▶ _Working data_
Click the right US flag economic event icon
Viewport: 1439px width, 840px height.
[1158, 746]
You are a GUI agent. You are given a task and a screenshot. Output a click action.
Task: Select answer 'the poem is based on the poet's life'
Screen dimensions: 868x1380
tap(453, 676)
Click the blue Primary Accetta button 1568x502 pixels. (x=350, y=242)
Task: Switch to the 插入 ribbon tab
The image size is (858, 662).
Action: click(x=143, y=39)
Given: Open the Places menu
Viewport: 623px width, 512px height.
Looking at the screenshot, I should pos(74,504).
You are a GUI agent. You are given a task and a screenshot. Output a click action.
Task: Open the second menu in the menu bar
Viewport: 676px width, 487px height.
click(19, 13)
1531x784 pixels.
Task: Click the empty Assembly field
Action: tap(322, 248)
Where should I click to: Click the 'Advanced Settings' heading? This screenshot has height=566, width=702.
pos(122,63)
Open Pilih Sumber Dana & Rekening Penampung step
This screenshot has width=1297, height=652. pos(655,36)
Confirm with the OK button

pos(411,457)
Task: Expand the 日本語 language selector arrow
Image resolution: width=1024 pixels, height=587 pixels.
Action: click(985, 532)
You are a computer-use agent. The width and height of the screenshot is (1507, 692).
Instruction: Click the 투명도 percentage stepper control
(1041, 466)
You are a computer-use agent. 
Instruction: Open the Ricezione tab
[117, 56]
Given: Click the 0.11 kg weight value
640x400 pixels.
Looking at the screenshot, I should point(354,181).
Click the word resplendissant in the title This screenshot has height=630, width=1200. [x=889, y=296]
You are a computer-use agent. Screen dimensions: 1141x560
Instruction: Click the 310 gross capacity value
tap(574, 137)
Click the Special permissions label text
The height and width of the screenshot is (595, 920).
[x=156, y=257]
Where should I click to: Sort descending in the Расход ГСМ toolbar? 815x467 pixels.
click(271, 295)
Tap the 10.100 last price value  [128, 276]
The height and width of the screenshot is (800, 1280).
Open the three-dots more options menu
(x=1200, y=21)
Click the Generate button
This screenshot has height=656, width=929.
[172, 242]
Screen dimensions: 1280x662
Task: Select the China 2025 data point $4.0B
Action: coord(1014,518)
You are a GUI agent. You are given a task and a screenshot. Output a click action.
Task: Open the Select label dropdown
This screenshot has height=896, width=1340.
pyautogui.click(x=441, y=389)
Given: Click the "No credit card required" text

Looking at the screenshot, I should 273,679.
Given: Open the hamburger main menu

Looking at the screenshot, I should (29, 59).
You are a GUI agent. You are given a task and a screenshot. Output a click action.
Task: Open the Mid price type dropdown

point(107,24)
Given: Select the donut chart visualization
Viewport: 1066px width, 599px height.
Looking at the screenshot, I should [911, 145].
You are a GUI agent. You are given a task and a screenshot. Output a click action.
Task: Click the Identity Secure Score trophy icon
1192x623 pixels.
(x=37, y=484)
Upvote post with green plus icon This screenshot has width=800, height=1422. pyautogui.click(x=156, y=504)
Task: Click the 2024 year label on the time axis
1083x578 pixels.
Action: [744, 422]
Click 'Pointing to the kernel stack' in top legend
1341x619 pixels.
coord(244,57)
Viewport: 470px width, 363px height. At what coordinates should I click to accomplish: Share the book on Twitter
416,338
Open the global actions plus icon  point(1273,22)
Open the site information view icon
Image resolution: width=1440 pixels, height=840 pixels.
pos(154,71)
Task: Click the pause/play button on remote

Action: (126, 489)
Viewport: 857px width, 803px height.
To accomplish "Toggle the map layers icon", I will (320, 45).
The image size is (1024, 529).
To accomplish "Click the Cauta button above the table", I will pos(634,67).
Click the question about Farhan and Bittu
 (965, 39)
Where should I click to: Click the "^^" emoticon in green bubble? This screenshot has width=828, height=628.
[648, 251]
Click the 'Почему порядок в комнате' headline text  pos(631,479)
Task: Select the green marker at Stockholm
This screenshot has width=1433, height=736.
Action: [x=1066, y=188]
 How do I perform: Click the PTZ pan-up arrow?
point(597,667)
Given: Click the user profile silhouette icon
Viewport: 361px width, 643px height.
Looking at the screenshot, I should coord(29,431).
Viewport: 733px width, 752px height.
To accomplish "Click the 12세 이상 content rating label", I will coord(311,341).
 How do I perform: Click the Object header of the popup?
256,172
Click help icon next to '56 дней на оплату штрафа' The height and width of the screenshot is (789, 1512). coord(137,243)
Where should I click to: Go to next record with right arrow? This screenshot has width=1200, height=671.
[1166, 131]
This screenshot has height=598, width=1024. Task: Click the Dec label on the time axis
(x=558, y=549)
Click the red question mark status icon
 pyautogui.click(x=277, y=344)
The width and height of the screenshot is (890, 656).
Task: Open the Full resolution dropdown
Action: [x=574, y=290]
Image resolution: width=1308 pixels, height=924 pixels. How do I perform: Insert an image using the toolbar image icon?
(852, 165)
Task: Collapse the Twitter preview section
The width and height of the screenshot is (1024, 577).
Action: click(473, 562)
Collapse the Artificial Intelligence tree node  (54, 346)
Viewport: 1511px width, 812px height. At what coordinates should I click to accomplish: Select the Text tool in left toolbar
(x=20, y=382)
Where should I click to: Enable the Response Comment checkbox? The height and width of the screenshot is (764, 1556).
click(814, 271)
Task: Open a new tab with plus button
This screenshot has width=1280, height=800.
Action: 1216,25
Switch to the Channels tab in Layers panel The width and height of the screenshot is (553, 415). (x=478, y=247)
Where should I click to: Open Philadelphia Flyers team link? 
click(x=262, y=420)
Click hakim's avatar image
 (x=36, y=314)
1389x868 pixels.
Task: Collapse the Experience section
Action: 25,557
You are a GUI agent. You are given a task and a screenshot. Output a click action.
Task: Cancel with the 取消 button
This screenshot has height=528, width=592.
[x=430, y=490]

▶ _Exercise instructions_
An exact copy of the material above is needed.

▶ _Reply_
Click the right US flag economic event icon
Viewport: 1439px width, 840px height.
[1158, 746]
You are a GUI agent. You are given a task and a screenshot. Output a click action.
Task: Select answer 'the poem is based on the poet's life'
Screen dimensions: 868x1380
tap(453, 676)
Click the blue Primary Accetta button 1568x502 pixels. (x=350, y=242)
Task: Switch to the 插入 ribbon tab
The image size is (858, 662).
Action: click(x=143, y=39)
Given: Open the Places menu
Viewport: 623px width, 512px height.
Looking at the screenshot, I should pos(74,504).
You are a GUI agent. You are given a task and a screenshot. Output a click action.
Task: Open the second menu in the menu bar
Viewport: 676px width, 487px height.
click(19, 13)
1531x784 pixels.
Task: Click the empty Assembly field
Action: tap(322, 248)
Where should I click to: Click the 'Advanced Settings' heading? This screenshot has height=566, width=702.
pos(122,63)
Open Pilih Sumber Dana & Rekening Penampung step
This screenshot has width=1297, height=652. pos(655,36)
Confirm with the OK button

pos(411,457)
Task: Expand the 日本語 language selector arrow
Image resolution: width=1024 pixels, height=587 pixels.
Action: click(985, 532)
You are a computer-use agent. The width and height of the screenshot is (1507, 692).
Instruction: Click the 투명도 percentage stepper control
(1041, 466)
You are a computer-use agent. 
Instruction: Open the Ricezione tab
[117, 56]
Given: Click the 0.11 kg weight value
640x400 pixels.
Looking at the screenshot, I should point(354,181).
Click the word resplendissant in the title This screenshot has height=630, width=1200. [x=889, y=296]
You are a computer-use agent. Screen dimensions: 1141x560
Instruction: Click the 310 gross capacity value
tap(574, 137)
Click the Special permissions label text
The height and width of the screenshot is (595, 920).
[x=156, y=257]
Where should I click to: Sort descending in the Расход ГСМ toolbar? 815x467 pixels.
click(271, 295)
Tap the 10.100 last price value  [128, 276]
The height and width of the screenshot is (800, 1280).
Open the three-dots more options menu
(x=1200, y=21)
Click the Generate button
This screenshot has height=656, width=929.
[172, 242]
Screen dimensions: 1280x662
Task: Select the China 2025 data point $4.0B
Action: coord(1014,518)
You are a GUI agent. You are given a task and a screenshot. Output a click action.
Task: Open the Select label dropdown
This screenshot has height=896, width=1340.
pyautogui.click(x=441, y=389)
Given: Click the "No credit card required" text

Looking at the screenshot, I should 273,679.
Given: Open the hamburger main menu

Looking at the screenshot, I should (29, 59).
You are a GUI agent. You are given a task and a screenshot. Output a click action.
Task: Open the Mid price type dropdown

point(107,24)
Given: Select the donut chart visualization
Viewport: 1066px width, 599px height.
Looking at the screenshot, I should [911, 145].
You are a GUI agent. You are given a task and a screenshot. Output a click action.
Task: Click the Identity Secure Score trophy icon
1192x623 pixels.
(x=37, y=484)
Upvote post with green plus icon This screenshot has width=800, height=1422. pyautogui.click(x=156, y=504)
Task: Click the 2024 year label on the time axis
1083x578 pixels.
Action: [744, 422]
Click 'Pointing to the kernel stack' in top legend
1341x619 pixels.
coord(244,57)
Viewport: 470px width, 363px height. At what coordinates should I click to accomplish: Share the book on Twitter
416,338
Open the global actions plus icon  point(1273,22)
Open the site information view icon
Image resolution: width=1440 pixels, height=840 pixels.
pos(154,71)
Task: Click the pause/play button on remote

Action: (126, 489)
Viewport: 857px width, 803px height.
To accomplish "Toggle the map layers icon", I will (320, 45).
The image size is (1024, 529).
To accomplish "Click the Cauta button above the table", I will pos(634,67).
Click the question about Farhan and Bittu
 (965, 39)
Where should I click to: Click the "^^" emoticon in green bubble? This screenshot has width=828, height=628.
[648, 251]
Click the 'Почему порядок в комнате' headline text  pos(631,479)
Task: Select the green marker at Stockholm
This screenshot has width=1433, height=736.
Action: [x=1066, y=188]
 How do I perform: Click the PTZ pan-up arrow?
point(597,667)
Given: Click the user profile silhouette icon
Viewport: 361px width, 643px height.
Looking at the screenshot, I should coord(29,431).
Viewport: 733px width, 752px height.
To accomplish "Click the 12세 이상 content rating label", I will coord(311,341).
 How do I perform: Click the Object header of the popup?
256,172
Click help icon next to '56 дней на оплату штрафа' The height and width of the screenshot is (789, 1512). coord(137,243)
Where should I click to: Go to next record with right arrow? This screenshot has width=1200, height=671.
[1166, 131]
This screenshot has height=598, width=1024. Task: Click the Dec label on the time axis
(x=558, y=549)
Click the red question mark status icon
 pyautogui.click(x=277, y=344)
The width and height of the screenshot is (890, 656).
Task: Open the Full resolution dropdown
Action: [x=574, y=290]
Image resolution: width=1308 pixels, height=924 pixels. How do I perform: Insert an image using the toolbar image icon?
(852, 165)
Task: Collapse the Twitter preview section
The width and height of the screenshot is (1024, 577).
Action: click(473, 562)
Collapse the Artificial Intelligence tree node  (54, 346)
Viewport: 1511px width, 812px height. At what coordinates should I click to accomplish: Select the Text tool in left toolbar
(x=20, y=382)
Where should I click to: Enable the Response Comment checkbox? The height and width of the screenshot is (764, 1556).
click(814, 271)
Task: Open a new tab with plus button
This screenshot has width=1280, height=800.
Action: 1216,25
Switch to the Channels tab in Layers panel The width and height of the screenshot is (553, 415). (x=478, y=247)
Where should I click to: Open Philadelphia Flyers team link? 
click(x=262, y=420)
Click hakim's avatar image
 (x=36, y=314)
1389x868 pixels.
Task: Collapse the Experience section
Action: 25,557
You are a GUI agent. You are given a task and a screenshot. Output a click action.
Task: Cancel with the 取消 button
This screenshot has height=528, width=592.
[x=430, y=490]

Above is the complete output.